● **The problem**
At the line containing "The width and", begin an exact copy, and continue through the last line of the entries below. Leave out any pictures.

:: Records for processing

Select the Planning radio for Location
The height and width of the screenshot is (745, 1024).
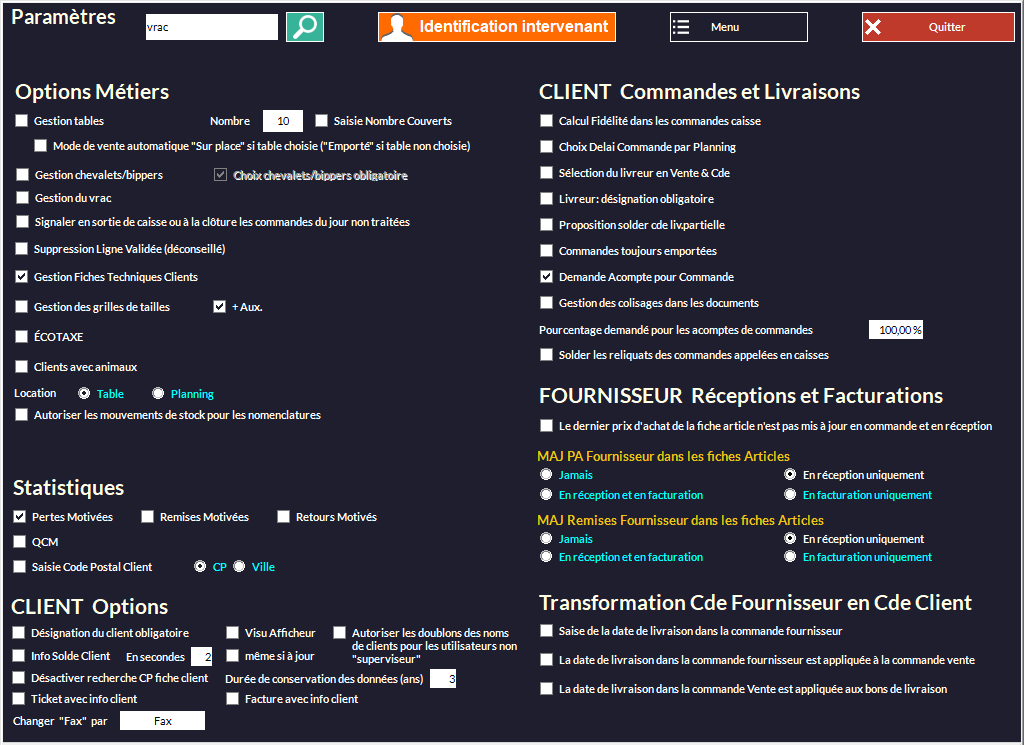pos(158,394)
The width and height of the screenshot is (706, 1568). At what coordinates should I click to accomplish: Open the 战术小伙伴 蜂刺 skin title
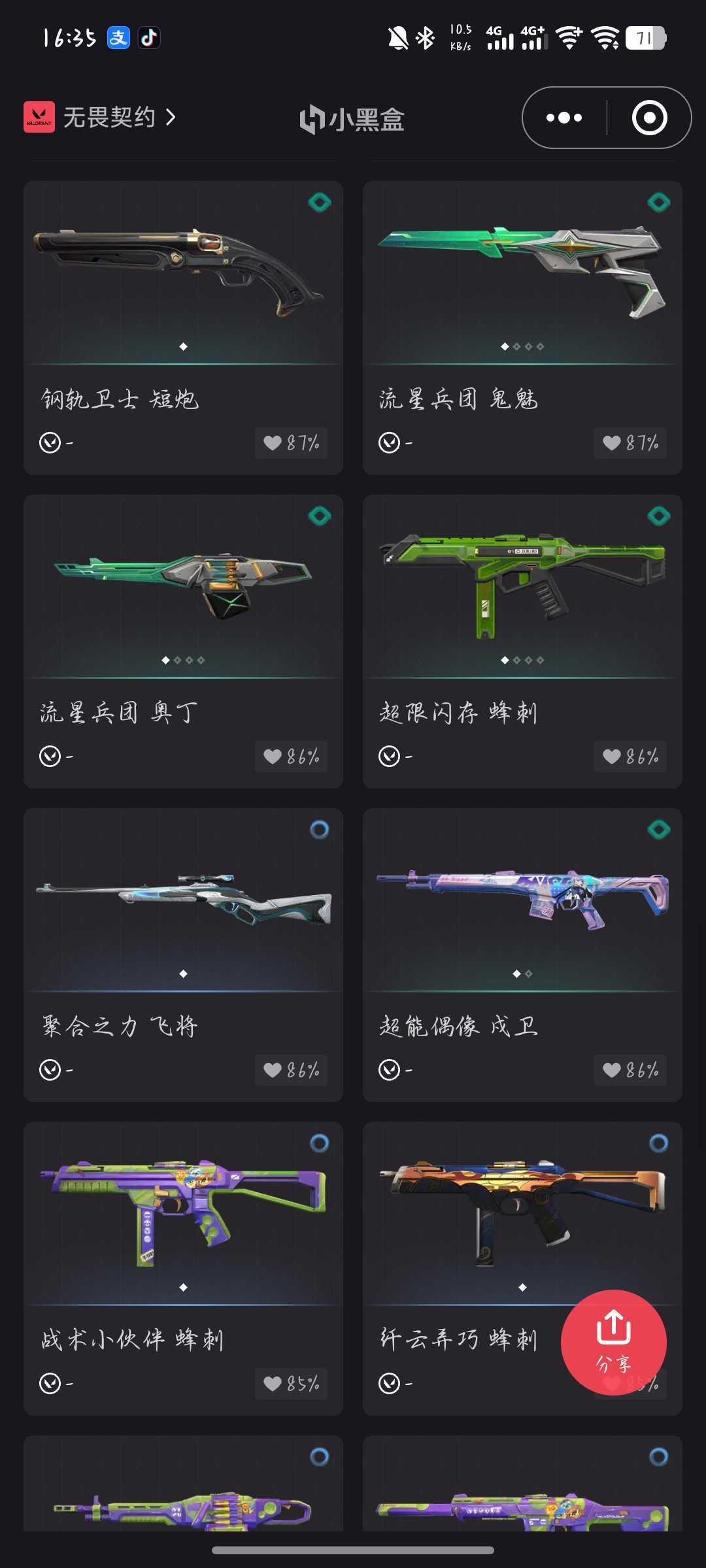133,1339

::::

● **Task solution**
The width and height of the screenshot is (706, 1568). At what coordinates should I click to accomplish: Open the 战术小伙伴 蜂刺 skin title
133,1339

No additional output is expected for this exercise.